When the war ended in May 1945, 78,000 Czech Jews had been murdered (their names are meticulously written on the walls inside Prague’s Pinkas Synagogue). Holocaust’s horrors, combined with the Bolsheviks’ short-lived love for Israel, made Czechoslovakia in May 1948 one of its staunchest allies in Europe, and it was only thanks to weapons hastily delivered from Brno in Moravia that the young Jewish state managed to fend off the attacks from its Arab neighbours.
Still, the post-war era proved difficult for the Czech Jewish community, who was diminished to 10,000 members.

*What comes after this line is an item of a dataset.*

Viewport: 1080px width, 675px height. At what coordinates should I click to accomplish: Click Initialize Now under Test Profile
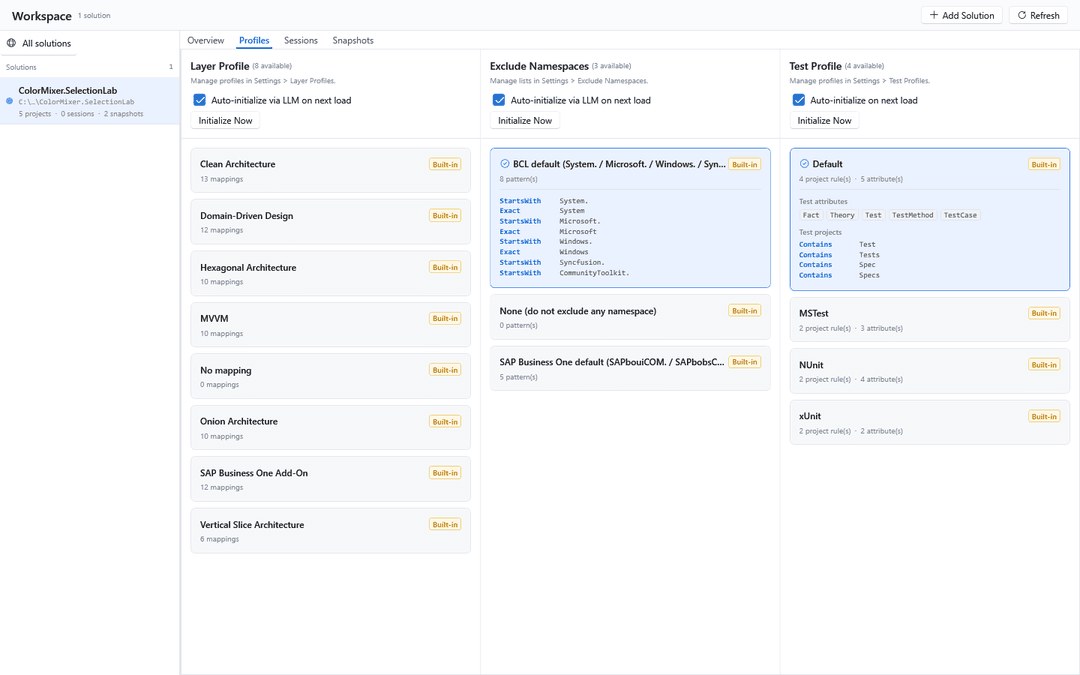[824, 121]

That figure grew even smaller when the communists launched a rabid anti-Semitic campaign that culminated with the monster process against Rudolf Slánský and 10 other Bolsheviks of Jewish origin in 1952 (see: Horáková, Milada).

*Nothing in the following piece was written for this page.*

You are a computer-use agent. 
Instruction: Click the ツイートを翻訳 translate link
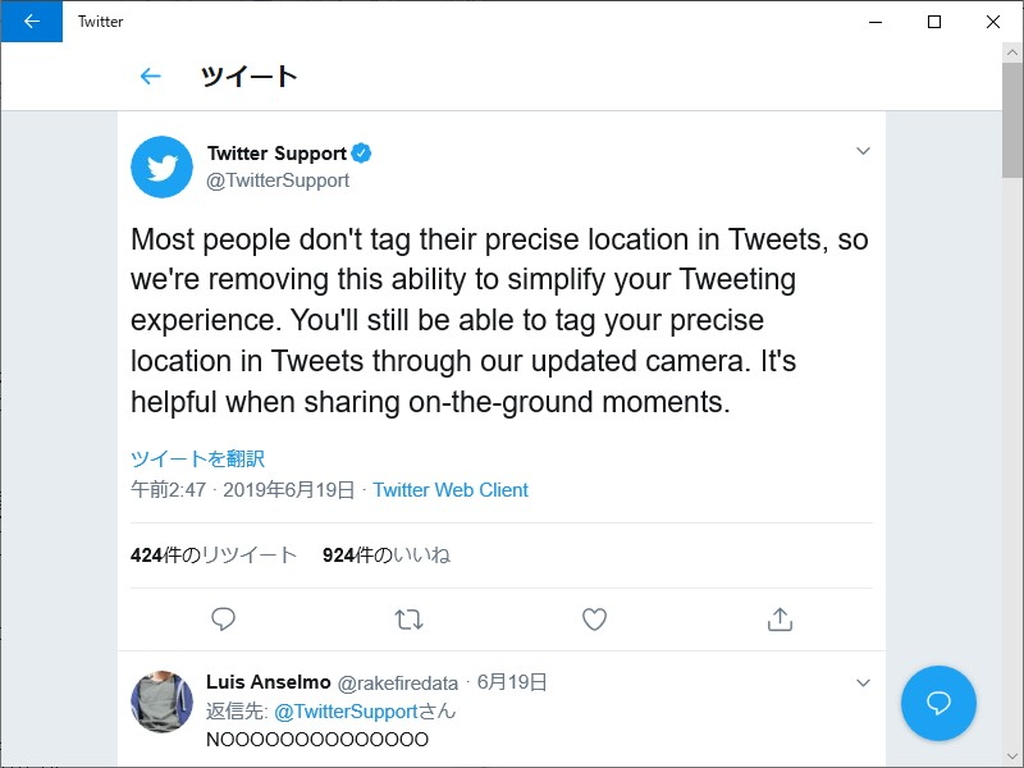pyautogui.click(x=196, y=458)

After 1967, when the East Bloc countries broke their diplomatic relations with Israel, the Czechoslovak secret police launched Operace Pavouk (Operation Spider) — a campaign to register and, if needed, harass every citizen of Jewish origin. The goal was obvious — either to silence Jews with fear, or press them into emigration. This strategy proved sadly successful. When the Bolsheviks were finally swept from power, the once flourishing Czech Jewish community had dwindled to a group of 1.500 scared and grey-haired people.
Photo © Jaroslav Fišer
In the aftermath of the Velvet Revolution, support, both moral and financial, flooded in to help the Czech Jews. After nearly a decade without a formal leader, Karol Ephraim Sidon, a respected writer and Charter 77signatory, was named Chief Rabbi of the Czech Republic in 1992. Later, a Yeshiva — a Jewish school — and a Jewish home for the elderly were also established in Prague. Another important step has been taken by Czech authorities, who have returned the Jewish communities most of their pre-war property. Thus, hundreds of buildings, acres of land and religious objects, including Prague’s world-famous Jewish Museum, are securing their rightful owners a financial base, but also the economic responsibility for countless neglected premises.
Yet there has so far not been any Jewish revival in the Czech Republic — for at least two reasons. First, the strong degree of secularisation (see: Religion) also affects the 8,000 — 10,000 Czechs estimated to be of Jewish origin. They simply don’t consider this to be an important issue. And if they do, but happen to live outside Prague, Brno, Karlovy Vary or Plzeň, there is no Jewish community that can receive them.
And second, due to the Czech Jews’ extensive assimilation, there are many mixed marriages. When their children have taken interest in their origin, they have not always been met with open arms by Prague’s Jewish community, which, in religious matters, has been strongly influenced by conservatives hailing from the Mukachevo area of pre-war Czechoslovakia’s most eastern corner (see: Ukrainians). This goes, of course, twice if it’s a Czech goy interested in converting to Judaism.
While American Jews living in Prague in the early 1990s established Bejt (The House), open to followers of both liberal and conservative Judaism, there was a growing dissatisfaction in the city’s Czech-Jewish community with the hard-line approach of Rabbi Sidon and his backers. In the summer of 2004, the subdued grumbling burst out into an open rebellion. The liberals forced Rabbi Sidon to step down as religious head of the Prague community (but he is still Czech Chief Rabbi), which in its turn threw the entire community into a bitter quarrel about the future course.